Of all the lines in the records below, copy only those that contain the string "label".
++++ Dataset records
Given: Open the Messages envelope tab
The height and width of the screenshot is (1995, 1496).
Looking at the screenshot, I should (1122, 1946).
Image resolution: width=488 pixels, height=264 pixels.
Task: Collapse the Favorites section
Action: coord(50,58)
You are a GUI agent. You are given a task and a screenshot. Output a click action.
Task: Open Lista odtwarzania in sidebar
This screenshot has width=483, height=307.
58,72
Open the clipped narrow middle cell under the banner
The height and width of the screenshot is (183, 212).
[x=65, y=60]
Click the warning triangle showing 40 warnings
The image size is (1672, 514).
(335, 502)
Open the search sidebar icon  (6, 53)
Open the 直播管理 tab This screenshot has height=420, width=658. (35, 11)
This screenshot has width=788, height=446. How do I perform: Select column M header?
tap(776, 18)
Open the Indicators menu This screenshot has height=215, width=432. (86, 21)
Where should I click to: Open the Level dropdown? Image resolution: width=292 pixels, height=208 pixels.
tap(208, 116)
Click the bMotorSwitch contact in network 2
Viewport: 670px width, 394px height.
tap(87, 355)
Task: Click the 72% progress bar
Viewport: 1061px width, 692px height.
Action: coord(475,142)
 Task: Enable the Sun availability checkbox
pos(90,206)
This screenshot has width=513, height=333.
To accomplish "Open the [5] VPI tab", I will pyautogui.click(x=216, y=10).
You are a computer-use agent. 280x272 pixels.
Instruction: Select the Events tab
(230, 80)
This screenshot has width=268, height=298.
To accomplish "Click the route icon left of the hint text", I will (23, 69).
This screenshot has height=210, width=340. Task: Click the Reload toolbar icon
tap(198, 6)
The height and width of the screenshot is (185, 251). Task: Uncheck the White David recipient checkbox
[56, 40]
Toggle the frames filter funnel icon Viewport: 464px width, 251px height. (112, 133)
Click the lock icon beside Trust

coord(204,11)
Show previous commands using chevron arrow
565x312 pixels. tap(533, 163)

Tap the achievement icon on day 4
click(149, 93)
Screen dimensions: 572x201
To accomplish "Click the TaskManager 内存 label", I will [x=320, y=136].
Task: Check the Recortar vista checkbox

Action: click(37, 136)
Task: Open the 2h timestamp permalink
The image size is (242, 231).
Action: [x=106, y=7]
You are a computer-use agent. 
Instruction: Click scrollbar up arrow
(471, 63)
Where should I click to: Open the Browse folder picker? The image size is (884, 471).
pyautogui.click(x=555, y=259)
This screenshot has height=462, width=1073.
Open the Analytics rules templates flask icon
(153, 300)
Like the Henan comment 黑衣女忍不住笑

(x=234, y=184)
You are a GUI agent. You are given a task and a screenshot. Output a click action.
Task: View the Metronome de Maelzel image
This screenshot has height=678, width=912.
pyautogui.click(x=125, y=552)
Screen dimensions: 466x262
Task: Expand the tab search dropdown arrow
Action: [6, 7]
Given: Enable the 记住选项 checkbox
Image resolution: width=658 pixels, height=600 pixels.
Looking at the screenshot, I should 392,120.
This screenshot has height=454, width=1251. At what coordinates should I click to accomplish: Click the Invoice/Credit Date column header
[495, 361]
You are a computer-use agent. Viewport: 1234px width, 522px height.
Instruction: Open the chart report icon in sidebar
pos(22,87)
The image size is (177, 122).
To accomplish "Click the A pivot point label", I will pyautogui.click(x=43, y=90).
++++++++
- Answer space -
To accomplish "Click the TaskManager 内存 label", I will [x=320, y=136].
To accomplish "Click the A pivot point label", I will pyautogui.click(x=43, y=90).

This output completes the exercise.